DISCUSSION
To this date, this hybrid SEF-LGFMS tumor with an EWSR1/CREB3L1 fusion has not been described in the literature as a primary lung neoplasm. Only one other EWSR1/CREB3L1 hybrid SEF-LGMS tumor has been reported, a 10-year-old primary renal tumor (7). The patient presented with widespread metastases, underwent biopsy and subsequent palliative chemotherapy; the patient died of metastatic disease 12 months after the diagnosis.
In contrast, the EWSR1/CREB3L1 gene fusion has been observed in 80-90% of SEF (a rare soft-tissue sarcoma) cases (8). The youngest patient reported with SEF and an EWSR1-CREB3L1 mutation was a 3-year-old who presented with numerous lung and bone metastases (8). In a case series of four pediatric patients with SEF in deep soft tissues of the trunk harboring EWSR1-CREB3L1 mutations, one patient did not receive further treatment and died 17 months after diagnosis, two remained disease-free post-surgery, and one remained disease-free 22 months following radiation and multiple chemotherapy cycles (9). A review of 51 SEF cases (4/51 pediatric) found that 10% of primary SEF tumors occurred in the lung, while 42.1% of metastatic tumors were found in the lung/pleura (10).

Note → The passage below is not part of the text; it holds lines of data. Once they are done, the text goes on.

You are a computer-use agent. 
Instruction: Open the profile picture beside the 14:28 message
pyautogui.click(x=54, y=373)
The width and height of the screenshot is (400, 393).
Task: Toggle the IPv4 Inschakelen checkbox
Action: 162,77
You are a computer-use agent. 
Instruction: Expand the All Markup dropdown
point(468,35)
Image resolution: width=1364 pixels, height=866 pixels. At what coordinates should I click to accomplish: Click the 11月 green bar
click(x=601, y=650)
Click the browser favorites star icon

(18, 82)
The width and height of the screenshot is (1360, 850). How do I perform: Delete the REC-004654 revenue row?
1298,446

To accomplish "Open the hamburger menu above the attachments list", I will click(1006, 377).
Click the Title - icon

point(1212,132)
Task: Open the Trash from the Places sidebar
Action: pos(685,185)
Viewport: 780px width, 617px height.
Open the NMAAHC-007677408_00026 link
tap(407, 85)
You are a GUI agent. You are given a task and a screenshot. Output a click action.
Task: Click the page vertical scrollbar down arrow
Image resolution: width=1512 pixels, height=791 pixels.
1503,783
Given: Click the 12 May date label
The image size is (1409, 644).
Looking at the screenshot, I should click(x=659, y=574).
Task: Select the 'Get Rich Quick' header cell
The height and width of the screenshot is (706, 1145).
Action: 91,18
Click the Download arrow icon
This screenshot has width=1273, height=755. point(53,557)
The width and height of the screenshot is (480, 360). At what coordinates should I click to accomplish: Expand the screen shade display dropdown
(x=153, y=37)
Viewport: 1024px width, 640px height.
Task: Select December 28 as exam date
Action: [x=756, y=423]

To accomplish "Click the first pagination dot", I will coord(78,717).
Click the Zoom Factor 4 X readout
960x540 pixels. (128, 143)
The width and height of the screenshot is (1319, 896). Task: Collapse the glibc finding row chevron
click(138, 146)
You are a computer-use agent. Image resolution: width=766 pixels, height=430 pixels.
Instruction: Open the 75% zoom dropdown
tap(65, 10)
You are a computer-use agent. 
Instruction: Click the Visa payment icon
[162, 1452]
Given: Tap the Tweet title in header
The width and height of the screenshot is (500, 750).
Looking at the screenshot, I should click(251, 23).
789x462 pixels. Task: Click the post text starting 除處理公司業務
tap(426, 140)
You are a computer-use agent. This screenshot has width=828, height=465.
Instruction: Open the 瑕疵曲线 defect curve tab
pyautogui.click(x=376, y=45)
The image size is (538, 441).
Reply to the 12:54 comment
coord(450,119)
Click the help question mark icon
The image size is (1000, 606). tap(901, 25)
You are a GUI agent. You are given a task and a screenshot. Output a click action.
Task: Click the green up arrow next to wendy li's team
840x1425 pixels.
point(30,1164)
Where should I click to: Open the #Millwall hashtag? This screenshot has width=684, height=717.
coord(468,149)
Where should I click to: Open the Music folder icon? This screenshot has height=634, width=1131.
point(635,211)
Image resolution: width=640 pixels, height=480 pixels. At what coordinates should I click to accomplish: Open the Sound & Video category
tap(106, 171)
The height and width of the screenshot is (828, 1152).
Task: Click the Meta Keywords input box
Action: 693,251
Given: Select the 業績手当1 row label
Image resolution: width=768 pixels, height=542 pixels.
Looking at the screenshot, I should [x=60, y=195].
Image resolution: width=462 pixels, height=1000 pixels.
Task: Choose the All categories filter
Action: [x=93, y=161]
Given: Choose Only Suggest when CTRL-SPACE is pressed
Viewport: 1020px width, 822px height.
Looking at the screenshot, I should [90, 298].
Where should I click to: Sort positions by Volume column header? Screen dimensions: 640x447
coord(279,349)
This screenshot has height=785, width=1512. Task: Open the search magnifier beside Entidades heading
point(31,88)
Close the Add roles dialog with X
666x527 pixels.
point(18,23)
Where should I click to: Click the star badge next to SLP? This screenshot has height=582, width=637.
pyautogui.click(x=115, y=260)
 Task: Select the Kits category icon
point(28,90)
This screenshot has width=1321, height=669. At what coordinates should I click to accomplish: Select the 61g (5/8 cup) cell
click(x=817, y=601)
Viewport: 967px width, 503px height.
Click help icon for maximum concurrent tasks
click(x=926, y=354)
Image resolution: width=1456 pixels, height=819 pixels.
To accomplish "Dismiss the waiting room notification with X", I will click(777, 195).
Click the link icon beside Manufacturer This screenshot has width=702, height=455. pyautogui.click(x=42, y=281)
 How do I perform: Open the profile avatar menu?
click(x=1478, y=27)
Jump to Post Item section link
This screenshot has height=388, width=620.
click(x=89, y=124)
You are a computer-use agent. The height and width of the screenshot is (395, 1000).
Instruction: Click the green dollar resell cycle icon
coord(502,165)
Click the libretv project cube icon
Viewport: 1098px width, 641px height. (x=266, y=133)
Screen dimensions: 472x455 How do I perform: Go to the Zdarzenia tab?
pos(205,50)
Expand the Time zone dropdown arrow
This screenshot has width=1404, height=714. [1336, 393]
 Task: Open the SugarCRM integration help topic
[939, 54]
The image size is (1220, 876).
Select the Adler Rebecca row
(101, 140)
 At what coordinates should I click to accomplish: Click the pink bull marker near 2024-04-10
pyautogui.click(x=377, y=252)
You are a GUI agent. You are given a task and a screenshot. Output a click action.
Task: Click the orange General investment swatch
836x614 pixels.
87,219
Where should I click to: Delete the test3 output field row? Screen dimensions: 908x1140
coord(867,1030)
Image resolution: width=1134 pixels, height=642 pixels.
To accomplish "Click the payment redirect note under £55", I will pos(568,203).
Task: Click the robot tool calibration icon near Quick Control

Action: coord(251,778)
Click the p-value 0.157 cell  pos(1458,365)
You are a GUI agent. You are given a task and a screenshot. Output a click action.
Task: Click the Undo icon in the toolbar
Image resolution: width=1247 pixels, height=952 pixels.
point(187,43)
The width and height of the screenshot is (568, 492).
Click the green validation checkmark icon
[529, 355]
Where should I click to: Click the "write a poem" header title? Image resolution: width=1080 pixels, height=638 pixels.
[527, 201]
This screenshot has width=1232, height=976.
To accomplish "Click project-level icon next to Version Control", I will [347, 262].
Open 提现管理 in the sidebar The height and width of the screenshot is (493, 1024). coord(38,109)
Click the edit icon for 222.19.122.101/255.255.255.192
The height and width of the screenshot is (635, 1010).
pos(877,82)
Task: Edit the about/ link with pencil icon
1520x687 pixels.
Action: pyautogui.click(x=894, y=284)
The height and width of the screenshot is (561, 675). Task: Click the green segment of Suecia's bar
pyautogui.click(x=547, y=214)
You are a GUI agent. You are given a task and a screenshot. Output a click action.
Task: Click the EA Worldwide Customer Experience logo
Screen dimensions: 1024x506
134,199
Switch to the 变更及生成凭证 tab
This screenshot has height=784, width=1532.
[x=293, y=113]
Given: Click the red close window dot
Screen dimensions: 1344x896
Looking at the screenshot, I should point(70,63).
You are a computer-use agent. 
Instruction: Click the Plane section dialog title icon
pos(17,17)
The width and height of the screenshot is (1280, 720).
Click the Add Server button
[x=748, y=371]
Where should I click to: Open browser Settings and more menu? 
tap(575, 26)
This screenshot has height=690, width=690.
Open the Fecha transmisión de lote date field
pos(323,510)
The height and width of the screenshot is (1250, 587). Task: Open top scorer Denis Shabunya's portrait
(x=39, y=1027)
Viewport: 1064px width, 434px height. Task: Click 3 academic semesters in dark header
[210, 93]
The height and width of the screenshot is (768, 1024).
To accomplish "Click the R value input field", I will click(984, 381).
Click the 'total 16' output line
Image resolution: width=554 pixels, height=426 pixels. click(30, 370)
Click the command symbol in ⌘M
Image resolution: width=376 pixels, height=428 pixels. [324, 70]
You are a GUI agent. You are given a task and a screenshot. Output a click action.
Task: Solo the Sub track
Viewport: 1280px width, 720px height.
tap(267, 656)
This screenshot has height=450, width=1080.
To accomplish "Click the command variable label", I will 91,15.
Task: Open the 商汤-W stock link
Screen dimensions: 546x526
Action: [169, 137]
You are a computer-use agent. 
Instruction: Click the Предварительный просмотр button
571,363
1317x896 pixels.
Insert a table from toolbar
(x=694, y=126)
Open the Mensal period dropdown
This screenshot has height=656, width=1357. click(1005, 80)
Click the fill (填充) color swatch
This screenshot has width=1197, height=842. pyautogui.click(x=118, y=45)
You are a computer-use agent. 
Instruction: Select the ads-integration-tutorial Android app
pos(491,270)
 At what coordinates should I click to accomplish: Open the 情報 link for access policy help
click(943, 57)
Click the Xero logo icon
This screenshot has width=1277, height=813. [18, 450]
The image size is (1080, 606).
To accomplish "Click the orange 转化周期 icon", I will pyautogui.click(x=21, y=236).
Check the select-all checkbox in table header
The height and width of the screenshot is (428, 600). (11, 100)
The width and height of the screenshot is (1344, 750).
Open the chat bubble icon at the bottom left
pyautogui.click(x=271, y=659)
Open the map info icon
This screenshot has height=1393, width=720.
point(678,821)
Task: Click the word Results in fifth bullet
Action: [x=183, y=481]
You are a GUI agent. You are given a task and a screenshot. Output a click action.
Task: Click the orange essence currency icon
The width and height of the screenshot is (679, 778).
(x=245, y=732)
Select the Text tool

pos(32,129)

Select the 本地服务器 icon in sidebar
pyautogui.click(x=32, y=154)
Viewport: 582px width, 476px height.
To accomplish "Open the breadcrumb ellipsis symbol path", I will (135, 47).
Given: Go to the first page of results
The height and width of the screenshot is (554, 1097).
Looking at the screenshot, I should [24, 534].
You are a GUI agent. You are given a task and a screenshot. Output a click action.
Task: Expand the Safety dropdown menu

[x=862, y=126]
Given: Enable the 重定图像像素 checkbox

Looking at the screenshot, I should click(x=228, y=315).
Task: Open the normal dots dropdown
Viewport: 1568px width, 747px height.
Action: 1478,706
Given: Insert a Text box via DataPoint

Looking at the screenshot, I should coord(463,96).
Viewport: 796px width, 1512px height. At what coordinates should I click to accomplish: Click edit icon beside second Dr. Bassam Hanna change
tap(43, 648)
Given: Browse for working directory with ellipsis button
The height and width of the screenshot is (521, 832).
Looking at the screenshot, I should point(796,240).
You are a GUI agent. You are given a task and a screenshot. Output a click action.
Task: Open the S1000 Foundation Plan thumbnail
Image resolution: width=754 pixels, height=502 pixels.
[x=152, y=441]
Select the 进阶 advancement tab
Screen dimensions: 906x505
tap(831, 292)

LGFMS is an indolent tumor with metastatic potential and has only been reported in 33 pediatric patients. As with hybrid SEF-LGFMS tumors, most LGFMS cases display FUS-CREB3L2 mutations; only four case reports thus far demonstrate EWSR1-CREB3L1 fusion mutations in LGFMS (with primary tumors of the orbit, lower leg, thigh, and kidney) (11,12). Of the two pediatric patients with EWSR1-CREB3L1 LGFMS, one presented with a subcutaneous nodule on the lower leg and is disease-free 12 months after excision; the other presented with a primary renal solid tumor and was disease-free 18 months post-surgical excision of solely the encapsulated mass (12).
This is only the second reported case of the use of robotic bronchoscopy in a pediatric patient. Though a specimen was obtained safely in our patient, it was not diagnostic, and an additional specimen was obtained surgically (13). There is a need for less invasive sampling of lung lesions in the pediatric population. Clinicians choose between surgical sampling and less often, flexible bronchoscopy with endobronchial or transbronchial biopsy. Robotic assisted bronchoscopy has recently joined this list as an option, due to its stability, adjustability, and peripheral visualization (14).
This unique case provides insight into the clinical and pathologic presentation of a EWSR1-CREB3L1 driven primary lung hybrid SEF- LGFMS, further broadening the molecular spectrum of pediatric lung tumors.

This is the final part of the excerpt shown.